TASK TO CARRY OUT: Every line from the one with "Task: Switch to the Transitions ribbon tab" up to and including the one with "411x271 pixels." is to be output exactly as it appears below; pictures are not.

DATA FOR THIS EXERCISE:

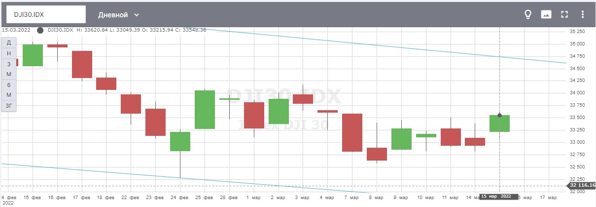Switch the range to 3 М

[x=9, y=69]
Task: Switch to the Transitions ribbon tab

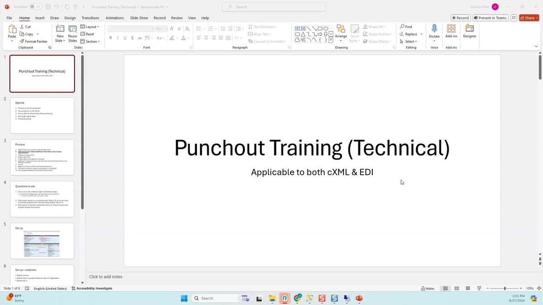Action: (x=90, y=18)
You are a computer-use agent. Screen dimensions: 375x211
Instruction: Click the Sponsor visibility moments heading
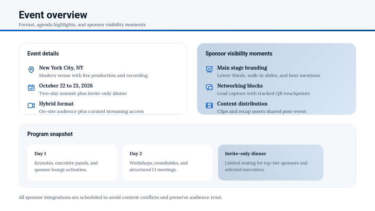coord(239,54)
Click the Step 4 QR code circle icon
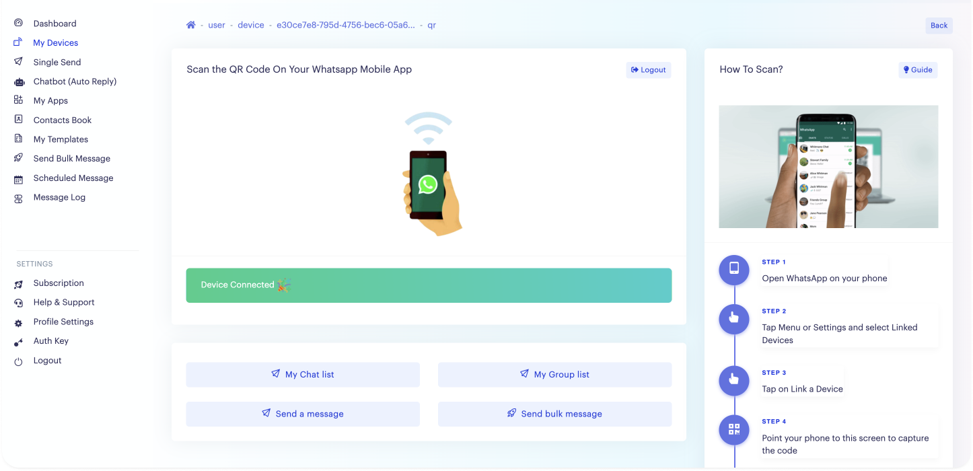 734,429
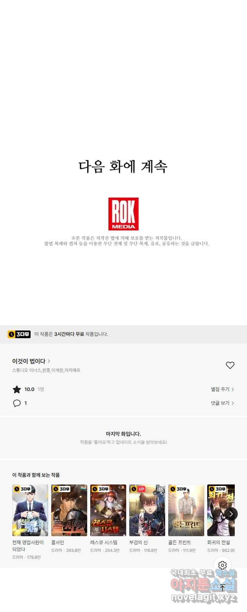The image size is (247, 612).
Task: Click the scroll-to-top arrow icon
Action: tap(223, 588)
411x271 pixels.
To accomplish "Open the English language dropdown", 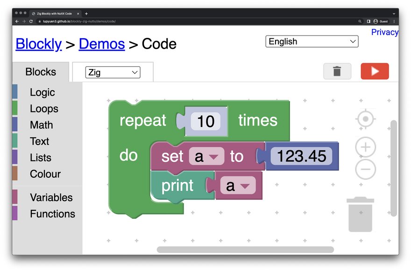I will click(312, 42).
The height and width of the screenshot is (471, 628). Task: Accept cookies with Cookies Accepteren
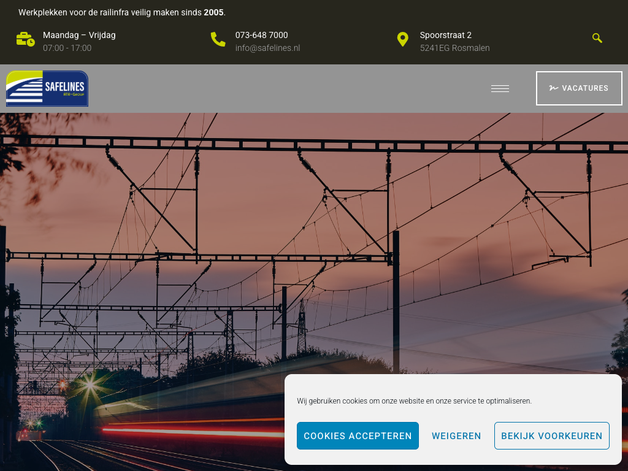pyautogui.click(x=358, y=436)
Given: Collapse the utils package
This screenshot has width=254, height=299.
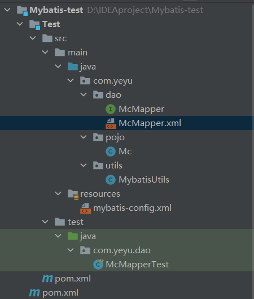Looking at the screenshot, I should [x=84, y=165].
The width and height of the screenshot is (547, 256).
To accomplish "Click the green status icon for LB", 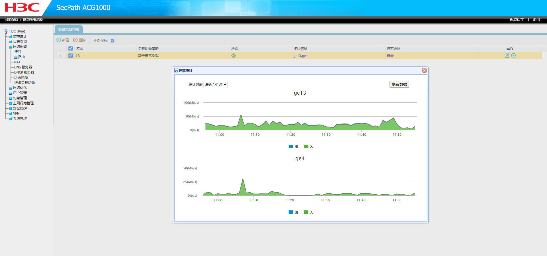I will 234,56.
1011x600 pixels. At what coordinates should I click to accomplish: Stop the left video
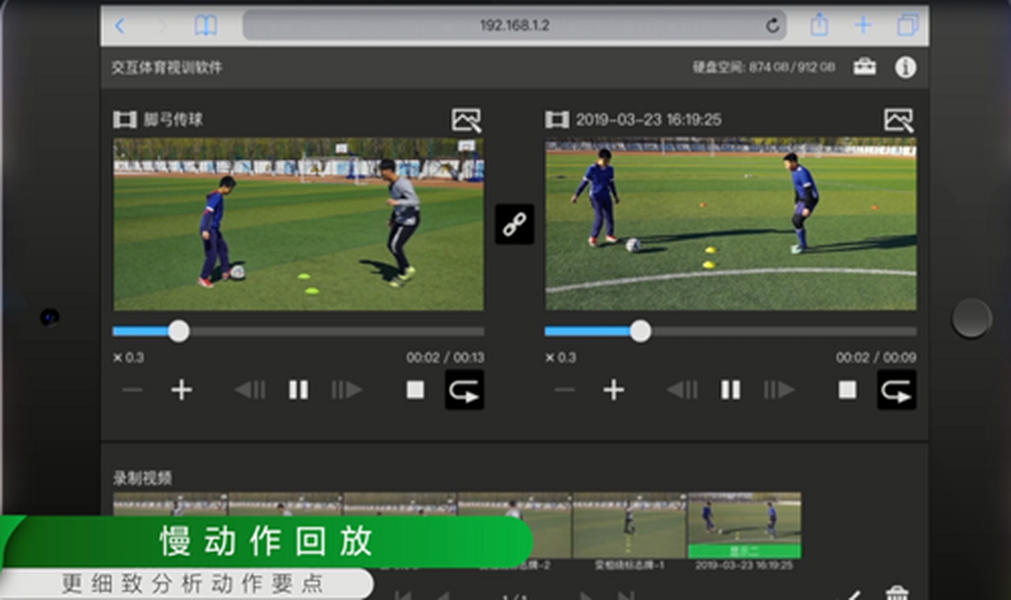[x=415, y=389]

ANSWER FOR THE TASK:
Task: Switch to the Transitions ribbon tab

Action: (x=90, y=18)
You are a computer-use agent. Screen dimensions: 375x211
Instruction: Click the Sponsor visibility moments heading
coord(239,54)
Click the Step 4 QR code circle icon
 734,429
The image size is (247, 612).
Task: Click the scroll-to-top arrow icon
Action: tap(223, 588)
411x271 pixels.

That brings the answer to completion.